Not All SBOMs Are Created Equal
Software Bill of Materials documents, or SBOMs, have become a hot topic in software supply chain security these days, with everyone bringing their own solution to the table in response to President Biden’s executive order last year. While vendors advertise that these solutions are easy to use and accurate, the output of these tools vary significantly due to differences in how these solutions generate SBOMs, and what data sources they use. To demonstrate how even gold standard SBOM generation tools miss components, we use Syft to scan a custom image and find that it misses the binary we added.
The two main ways SBOMs get generated
There are two main ways of generating an SBOM – developers can generate an SBOM as part of their build process or after the fact with a Software Composition Analysis tool. In general, SCA tools are the way most SBOMs are generated today, though build systems are becoming more aware of the importance of SBOMs and have been adding direct support for them. SCA tools, by comparison to build systems, work by analyzing a set of build artifacts and generating a software component inventory for them. Build systems, on the other hand, are able to have the software component inventory up front for the artifacts they produce and dependencies they consume, which provides a higher level of accuracy. Once the SCA tool or build system finishes collecting this software component inventory, it is then used to generate the SBOM.

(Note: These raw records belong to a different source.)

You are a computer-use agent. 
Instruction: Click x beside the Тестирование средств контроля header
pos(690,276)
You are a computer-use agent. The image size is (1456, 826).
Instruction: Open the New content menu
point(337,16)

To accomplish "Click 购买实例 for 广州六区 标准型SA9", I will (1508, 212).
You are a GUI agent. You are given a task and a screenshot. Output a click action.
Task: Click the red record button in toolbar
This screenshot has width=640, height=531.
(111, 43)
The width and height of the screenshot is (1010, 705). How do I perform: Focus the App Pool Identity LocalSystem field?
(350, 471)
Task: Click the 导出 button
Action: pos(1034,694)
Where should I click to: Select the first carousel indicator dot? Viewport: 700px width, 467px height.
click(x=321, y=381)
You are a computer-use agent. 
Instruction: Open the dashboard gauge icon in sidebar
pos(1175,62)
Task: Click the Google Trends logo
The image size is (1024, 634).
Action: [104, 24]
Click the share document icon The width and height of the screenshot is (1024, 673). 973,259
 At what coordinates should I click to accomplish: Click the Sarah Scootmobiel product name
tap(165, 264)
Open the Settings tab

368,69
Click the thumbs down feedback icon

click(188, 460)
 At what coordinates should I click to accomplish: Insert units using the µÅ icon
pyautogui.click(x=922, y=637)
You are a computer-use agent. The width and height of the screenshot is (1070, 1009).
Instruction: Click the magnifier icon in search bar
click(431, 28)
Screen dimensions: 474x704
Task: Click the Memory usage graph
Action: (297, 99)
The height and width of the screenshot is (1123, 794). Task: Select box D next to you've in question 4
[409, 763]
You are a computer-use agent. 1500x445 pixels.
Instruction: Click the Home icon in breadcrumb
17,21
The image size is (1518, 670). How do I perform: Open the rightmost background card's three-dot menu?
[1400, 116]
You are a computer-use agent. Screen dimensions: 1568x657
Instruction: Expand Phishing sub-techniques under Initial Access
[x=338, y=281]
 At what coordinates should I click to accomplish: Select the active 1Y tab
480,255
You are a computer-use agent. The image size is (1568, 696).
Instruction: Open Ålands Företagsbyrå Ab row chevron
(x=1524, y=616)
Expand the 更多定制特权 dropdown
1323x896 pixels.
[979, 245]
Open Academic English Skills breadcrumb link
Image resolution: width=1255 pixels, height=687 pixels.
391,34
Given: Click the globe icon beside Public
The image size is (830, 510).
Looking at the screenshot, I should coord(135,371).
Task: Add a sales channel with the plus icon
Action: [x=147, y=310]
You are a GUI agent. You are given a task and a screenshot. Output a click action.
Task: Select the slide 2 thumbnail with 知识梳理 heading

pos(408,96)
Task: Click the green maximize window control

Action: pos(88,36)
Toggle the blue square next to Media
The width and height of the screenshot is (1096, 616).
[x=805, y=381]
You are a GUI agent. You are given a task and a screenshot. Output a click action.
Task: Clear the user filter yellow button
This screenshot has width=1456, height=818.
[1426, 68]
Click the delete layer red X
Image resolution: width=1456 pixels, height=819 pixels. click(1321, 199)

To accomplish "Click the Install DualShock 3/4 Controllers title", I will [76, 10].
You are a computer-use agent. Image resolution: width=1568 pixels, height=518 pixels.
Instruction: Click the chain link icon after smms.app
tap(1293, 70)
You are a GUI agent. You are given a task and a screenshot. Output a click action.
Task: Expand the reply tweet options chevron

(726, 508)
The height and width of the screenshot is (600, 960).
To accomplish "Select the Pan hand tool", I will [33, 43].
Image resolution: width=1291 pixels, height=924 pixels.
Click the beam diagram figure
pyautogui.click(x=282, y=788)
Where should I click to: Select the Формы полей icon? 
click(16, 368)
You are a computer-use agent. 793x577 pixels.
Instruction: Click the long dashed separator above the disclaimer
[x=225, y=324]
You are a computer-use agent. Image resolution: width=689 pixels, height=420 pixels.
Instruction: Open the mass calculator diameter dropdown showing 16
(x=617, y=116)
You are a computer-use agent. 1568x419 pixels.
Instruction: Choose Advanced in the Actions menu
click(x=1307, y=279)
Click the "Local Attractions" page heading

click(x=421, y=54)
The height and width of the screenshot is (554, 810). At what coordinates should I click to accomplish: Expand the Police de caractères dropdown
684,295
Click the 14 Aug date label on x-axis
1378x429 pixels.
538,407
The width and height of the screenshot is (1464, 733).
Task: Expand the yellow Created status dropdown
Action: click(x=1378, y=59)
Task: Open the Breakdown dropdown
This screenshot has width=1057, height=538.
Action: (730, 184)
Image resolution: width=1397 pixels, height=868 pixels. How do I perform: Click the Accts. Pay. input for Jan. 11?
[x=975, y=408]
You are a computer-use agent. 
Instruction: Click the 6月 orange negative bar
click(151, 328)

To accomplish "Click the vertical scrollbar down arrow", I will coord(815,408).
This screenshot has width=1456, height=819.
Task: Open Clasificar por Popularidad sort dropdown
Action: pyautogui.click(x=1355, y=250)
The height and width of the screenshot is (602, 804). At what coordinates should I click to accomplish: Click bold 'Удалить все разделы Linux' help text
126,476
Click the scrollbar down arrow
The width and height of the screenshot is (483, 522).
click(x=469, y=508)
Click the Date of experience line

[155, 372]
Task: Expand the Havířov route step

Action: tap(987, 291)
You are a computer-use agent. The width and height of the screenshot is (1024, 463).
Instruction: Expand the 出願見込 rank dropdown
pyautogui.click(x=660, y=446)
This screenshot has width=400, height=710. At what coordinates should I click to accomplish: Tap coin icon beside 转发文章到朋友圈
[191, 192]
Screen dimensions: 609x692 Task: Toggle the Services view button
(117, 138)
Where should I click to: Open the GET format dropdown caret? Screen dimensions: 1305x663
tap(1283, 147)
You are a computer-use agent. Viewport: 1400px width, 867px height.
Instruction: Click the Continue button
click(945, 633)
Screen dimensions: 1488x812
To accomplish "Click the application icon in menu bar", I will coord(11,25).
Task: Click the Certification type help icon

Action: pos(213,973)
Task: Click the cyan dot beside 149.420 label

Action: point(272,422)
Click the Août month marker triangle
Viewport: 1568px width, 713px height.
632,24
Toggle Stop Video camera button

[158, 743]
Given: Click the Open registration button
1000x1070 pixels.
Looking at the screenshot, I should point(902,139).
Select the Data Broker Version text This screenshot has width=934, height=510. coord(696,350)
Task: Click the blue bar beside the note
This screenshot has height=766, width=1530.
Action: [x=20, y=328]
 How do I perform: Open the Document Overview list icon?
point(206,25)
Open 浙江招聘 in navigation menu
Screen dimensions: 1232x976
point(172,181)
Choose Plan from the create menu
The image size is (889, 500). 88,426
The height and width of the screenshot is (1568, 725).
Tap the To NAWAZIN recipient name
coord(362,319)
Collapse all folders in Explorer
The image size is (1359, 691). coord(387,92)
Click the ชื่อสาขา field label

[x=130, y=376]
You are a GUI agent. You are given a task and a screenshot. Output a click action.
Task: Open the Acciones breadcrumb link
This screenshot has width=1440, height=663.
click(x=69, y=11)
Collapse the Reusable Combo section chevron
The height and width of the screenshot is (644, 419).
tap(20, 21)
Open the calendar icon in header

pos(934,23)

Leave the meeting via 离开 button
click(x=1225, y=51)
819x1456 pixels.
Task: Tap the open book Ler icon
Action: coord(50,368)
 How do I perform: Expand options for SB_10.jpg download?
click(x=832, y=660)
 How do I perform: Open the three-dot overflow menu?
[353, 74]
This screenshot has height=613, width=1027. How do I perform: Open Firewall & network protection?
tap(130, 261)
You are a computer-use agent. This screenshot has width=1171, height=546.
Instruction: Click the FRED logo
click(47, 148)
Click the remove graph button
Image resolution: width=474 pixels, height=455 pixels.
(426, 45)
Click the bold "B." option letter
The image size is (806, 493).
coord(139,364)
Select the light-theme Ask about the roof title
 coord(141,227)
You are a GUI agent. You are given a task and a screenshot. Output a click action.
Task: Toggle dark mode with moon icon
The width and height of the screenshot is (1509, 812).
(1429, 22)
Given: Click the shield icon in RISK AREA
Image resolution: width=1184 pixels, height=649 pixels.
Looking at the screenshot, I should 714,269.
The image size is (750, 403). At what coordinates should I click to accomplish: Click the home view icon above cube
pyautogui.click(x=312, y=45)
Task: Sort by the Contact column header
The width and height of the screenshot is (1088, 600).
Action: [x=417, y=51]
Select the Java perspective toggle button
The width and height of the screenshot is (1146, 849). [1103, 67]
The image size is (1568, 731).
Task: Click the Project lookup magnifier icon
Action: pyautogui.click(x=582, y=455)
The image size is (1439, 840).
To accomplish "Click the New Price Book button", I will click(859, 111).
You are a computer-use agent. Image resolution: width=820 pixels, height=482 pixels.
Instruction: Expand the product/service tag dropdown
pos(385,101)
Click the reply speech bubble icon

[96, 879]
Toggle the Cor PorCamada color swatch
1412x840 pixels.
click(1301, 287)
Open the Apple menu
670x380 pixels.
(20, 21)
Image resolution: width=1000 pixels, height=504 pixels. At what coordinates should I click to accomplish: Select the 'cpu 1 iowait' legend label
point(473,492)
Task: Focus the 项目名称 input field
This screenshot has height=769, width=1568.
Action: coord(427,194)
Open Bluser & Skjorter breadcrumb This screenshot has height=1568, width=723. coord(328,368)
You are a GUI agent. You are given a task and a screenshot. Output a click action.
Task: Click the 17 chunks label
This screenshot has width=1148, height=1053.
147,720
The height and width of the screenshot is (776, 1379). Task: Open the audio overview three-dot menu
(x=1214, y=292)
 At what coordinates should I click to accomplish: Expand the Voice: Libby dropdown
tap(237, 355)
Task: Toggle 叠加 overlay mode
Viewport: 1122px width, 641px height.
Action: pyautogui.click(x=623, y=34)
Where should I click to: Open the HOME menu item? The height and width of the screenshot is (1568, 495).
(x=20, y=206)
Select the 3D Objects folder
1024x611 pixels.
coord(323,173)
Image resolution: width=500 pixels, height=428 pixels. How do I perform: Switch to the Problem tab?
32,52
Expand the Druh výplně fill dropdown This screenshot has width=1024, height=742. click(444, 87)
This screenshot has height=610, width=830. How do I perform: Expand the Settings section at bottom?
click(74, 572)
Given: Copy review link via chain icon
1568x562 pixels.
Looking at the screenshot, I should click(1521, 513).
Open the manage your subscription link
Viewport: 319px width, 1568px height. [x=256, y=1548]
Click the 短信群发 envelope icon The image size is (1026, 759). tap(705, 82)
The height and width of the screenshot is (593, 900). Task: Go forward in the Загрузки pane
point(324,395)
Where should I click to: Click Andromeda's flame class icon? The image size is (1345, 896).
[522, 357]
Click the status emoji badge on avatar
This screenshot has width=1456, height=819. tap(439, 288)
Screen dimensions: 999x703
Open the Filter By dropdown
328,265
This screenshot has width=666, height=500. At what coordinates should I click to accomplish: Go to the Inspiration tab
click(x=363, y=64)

Why SCA tools don’t see locally built software
A common misconception is that SCA tools can see everything in an image, recording all components. In reality, SCA tools work by scanning various package management databases to reconstruct what components are in a given image. This approach creates very useful data but to get the whole picture, all components used in an image need to be registered with a package management system to be seen.
As an example, we will create a Docker image, using an nginx static binary, and combine it with Chainguard’s ghcr.io/distroless/static base image. The Dockerfile looks like this:
FROM ghcr.io/distroless/static:latest
COPY ./nginx /usr/sbin/nginx
CMD ['/usr/sbin/nginx', '-g', 'daemon off;']
As can be seen in the screenshot, nginx is missing from the software component inventory because the package is not recorded in the package management database.
This is not a design flaw with Syft or other SCA tools, but rather a reality of how they are designed to work: they can only see what has been recorded in a database somewhere, or in the case of some binaries, embedded inside the binaries themselves.
How to make SCA tools see locally built software
The best way to allow SCA tools to have visibility into locally built software is to build them as packages, which allows these artifacts to be managed and inventoried as if they were any other system component, but build systems do not always support this.
In these cases, an easy way to make software artifacts visible to scanners is to wrap them in a package, by taking prebuilt artifacts and manually generating the necessary metadata about them. When you take this approach, you can record the provenance information concerning the artifact, and the system package manager can manage them as if they were any other system component, allowing them to be inventoried by SCA tools. As an example, it is easy to do this with Melange.
An alternative to wrapping pre-built dependencies in packages would be to create virtual packages representing the artifact. While this does enable capture of provenance information concerning artifacts, it does at least give SCA tools some visibility. This technique has been proposed in the Alpine community in the form of versioned virtual packages.
It is important to note that taking the approach of wrapping pre-built software artifacts is a poor supply chain security practice and should be avoided whenever possible. Instead, artifacts should be built as packages or composable OCI layers using cloud-native build tools like Melange.
Conclusion
A comprehensive SBOM is a valuable part of any organization’s security toolbox. By looking at SCA tools critically and understanding their theory of operation we can generate more complete and accurate SBOMs.